In this appeal, claimant again contends that she is entitled to recover 8.37% of the disability adjudicated in the initial order and which was unpaid because the case was reopened for redetermination of her disability status. We disagree.

*105Section 8-43-303(1), C.R.S. (1996 Cum. Supp.) provides that if an award is reopened because of an error, a mistake, or as in this case, a change in condition, “compensation and medical benefits previously ordered may be ended, diminished, maintained, or increased.” Section 8-43-303(1), however, precludes any such reopening from affecting “the earlier award as to moneys already paid.”

The purpose of reopening claims where there has been a change in condition is to permit an equitable adjustment to the award to reflect such changes. Ward v. Ward, 928 P.2d 739 (Colo.App.1996). This remedial purpose is designed to, ensure that the injured claimant obtains adequate compensation for his or her injuries. Consequently, the reopening statute does not bar findings as to either a change in the time of a disability or a change in the extent of the disability from that originally found. Morrison v. Clayton Coal Co., 116 Colo. 501, 181 P.2d 1011 (1947) (discussing predecessor statute).

A subsequent award will affect an earlier award as to moneys already paid only if the claimant is required actually to pay back moneys from the initial award. See Cody v. Industrial Claim Appeals Office, 940 P.2d 1042 (Colo.App.1996).
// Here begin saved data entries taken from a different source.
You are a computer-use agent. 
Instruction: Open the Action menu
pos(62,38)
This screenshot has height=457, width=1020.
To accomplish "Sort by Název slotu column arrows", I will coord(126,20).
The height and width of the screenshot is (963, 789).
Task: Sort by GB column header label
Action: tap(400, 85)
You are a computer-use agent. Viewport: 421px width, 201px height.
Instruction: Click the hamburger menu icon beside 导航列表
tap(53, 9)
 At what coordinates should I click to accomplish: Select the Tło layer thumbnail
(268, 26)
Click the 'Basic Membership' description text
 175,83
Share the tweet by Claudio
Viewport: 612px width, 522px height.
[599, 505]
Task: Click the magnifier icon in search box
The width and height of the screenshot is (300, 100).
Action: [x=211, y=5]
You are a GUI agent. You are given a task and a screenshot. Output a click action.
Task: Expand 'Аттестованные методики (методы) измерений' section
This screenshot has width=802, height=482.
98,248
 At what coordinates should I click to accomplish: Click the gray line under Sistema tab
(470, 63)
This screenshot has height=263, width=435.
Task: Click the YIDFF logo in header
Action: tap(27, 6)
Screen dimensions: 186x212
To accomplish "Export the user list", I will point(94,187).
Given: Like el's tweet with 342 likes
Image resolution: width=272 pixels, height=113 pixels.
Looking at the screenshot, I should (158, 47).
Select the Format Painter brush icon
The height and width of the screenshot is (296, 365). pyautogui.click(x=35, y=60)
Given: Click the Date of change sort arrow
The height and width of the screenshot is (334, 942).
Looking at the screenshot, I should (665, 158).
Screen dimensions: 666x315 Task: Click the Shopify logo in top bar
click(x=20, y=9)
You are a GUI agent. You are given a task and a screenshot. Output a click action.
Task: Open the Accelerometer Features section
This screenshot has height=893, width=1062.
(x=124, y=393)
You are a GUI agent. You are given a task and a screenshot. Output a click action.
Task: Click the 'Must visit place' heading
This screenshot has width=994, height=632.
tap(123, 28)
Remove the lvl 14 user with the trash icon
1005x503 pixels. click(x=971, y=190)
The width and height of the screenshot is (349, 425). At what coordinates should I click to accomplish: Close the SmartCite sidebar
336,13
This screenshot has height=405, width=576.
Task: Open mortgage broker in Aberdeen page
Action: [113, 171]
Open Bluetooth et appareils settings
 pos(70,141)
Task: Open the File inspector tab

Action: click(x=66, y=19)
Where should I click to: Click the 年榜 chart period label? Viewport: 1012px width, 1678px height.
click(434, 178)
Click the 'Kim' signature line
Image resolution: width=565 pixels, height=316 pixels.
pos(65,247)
Here, once the ALJ reopened the claim, claimant’s degree of medical impairment could be redetermined and her PPD benefits adjusted accordingly. See Morrison v. Clayton Coal Co., supra. Claimant argues, however, that by crediting CCIA with the amounts it had paid under the first award towards the benefits owed under the second award, she essentially received nothing for her disability during the period preceding the reopening of her claim. Such a rationale disregards the express power granted in § 8-43-303(1) to diminish benefits previously ordered where such an adjustment would be appropriate.

Consequently, we agree with the Panel that the reduction in claimant’s overall award from that originally ordered violated no statutory prohibition. Rather, we find that the reduction of benefits in light of claimant’s improved condition exemplifies the type of equitable adjustment contemplated by the reopening statute. Therefore, the ALJ did not err in holding that CCIA owed claimant no additional benefits.

II.

Claimant next contends that the ALJ and the panel erred when they calculated benefits for her second impairment according to her whole-person impairment rather than the equivalent rating under the schedule of injuries. We again disagree.

The issue was not asserted before the ALJ or included in the application for hearing even though payments were being made based oh the treating physician’s whole person rating at that time. Thus, this contention has been waived and we need not consider it. Lewis v. Scientific Supply Co., 897 P.2d 905 (Colo.App.1995) (failure to raise an issue before the ALJ will preclude consideration of that issue by the court on review).

Order affirmed.

RULAND and TAUBMAN, JJ., concur.

Sitting by assignment of the Chief Justice under provisions of the Colo. Const, art. VI, Sec. 5(3), and § 24-51-1105, C.R.S. (1996 Cum.Supp.).